[[ Records provided, beginning ]]

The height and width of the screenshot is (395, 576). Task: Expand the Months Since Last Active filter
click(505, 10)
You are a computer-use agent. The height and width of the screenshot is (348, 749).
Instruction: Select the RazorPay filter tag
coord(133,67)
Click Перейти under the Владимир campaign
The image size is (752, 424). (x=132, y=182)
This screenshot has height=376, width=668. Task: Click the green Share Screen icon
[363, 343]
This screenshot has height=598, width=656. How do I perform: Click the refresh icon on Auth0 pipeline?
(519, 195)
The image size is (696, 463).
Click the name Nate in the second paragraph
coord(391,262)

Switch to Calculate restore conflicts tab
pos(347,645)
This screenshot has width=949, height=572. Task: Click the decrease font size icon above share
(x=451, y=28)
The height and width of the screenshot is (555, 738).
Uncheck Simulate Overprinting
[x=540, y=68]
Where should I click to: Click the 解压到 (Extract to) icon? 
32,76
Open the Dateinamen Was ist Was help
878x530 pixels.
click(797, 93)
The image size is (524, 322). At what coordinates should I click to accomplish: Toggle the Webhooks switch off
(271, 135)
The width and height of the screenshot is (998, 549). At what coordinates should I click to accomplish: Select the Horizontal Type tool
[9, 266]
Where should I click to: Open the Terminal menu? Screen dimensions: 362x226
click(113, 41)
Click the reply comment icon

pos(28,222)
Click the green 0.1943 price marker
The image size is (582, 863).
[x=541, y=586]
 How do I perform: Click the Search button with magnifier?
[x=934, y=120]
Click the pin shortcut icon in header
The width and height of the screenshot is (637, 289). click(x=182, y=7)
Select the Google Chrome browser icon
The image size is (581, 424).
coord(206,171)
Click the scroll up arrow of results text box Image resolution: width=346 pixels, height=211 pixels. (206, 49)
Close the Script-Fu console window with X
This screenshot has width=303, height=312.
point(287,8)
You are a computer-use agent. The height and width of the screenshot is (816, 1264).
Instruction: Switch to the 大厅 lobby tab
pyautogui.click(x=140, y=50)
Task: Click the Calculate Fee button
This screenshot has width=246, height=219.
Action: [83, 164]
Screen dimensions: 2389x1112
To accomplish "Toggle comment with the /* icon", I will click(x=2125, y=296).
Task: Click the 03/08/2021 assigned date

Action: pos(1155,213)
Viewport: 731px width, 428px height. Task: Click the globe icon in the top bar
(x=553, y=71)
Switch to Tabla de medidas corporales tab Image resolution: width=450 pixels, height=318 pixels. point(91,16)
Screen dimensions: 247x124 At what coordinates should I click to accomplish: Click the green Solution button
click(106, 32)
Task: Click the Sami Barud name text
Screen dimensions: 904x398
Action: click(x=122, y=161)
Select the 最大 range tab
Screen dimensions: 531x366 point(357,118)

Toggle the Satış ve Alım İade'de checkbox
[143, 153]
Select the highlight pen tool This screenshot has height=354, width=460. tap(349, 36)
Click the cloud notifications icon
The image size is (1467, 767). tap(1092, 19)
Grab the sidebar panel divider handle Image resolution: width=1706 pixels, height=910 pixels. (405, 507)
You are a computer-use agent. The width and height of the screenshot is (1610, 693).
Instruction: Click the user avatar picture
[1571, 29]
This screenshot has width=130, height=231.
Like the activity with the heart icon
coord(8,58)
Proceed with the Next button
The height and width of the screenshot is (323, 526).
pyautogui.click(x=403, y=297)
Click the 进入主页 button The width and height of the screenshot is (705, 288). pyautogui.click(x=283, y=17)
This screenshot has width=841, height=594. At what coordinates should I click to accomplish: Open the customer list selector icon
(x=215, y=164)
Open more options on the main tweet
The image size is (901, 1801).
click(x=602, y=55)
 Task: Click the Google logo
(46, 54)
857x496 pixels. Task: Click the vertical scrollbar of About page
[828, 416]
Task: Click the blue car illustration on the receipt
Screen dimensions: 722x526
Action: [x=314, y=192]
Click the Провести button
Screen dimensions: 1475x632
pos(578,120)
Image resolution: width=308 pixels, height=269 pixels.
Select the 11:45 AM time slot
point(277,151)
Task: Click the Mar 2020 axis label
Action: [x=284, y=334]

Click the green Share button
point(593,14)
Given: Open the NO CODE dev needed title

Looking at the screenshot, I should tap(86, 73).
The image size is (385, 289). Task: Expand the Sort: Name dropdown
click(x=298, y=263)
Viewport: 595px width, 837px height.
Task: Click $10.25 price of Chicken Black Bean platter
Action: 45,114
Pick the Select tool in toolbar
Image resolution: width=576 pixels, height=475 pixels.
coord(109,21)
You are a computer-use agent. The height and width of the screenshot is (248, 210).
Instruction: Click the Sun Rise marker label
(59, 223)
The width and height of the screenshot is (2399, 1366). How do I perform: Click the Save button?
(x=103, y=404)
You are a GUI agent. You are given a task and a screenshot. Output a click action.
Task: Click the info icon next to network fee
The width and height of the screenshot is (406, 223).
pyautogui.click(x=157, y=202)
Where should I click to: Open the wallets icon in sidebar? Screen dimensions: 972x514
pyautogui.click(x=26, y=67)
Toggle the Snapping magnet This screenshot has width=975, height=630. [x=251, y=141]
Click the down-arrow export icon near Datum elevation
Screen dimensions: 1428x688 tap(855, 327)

[[ Records provided, end ]]

Look through the records for the string "agent". Copy every line that has it.

You are a computer-use agent. The height and width of the screenshot is (348, 749).
You are a computer-use agent. The height and width of the screenshot is (816, 1264).
You are a computer-use agent. The width and height of the screenshot is (1610, 693).
You are a computer-use agent. The height and width of the screenshot is (248, 210).
You are a GUI agent. You are given a task and a screenshot. Output a click action.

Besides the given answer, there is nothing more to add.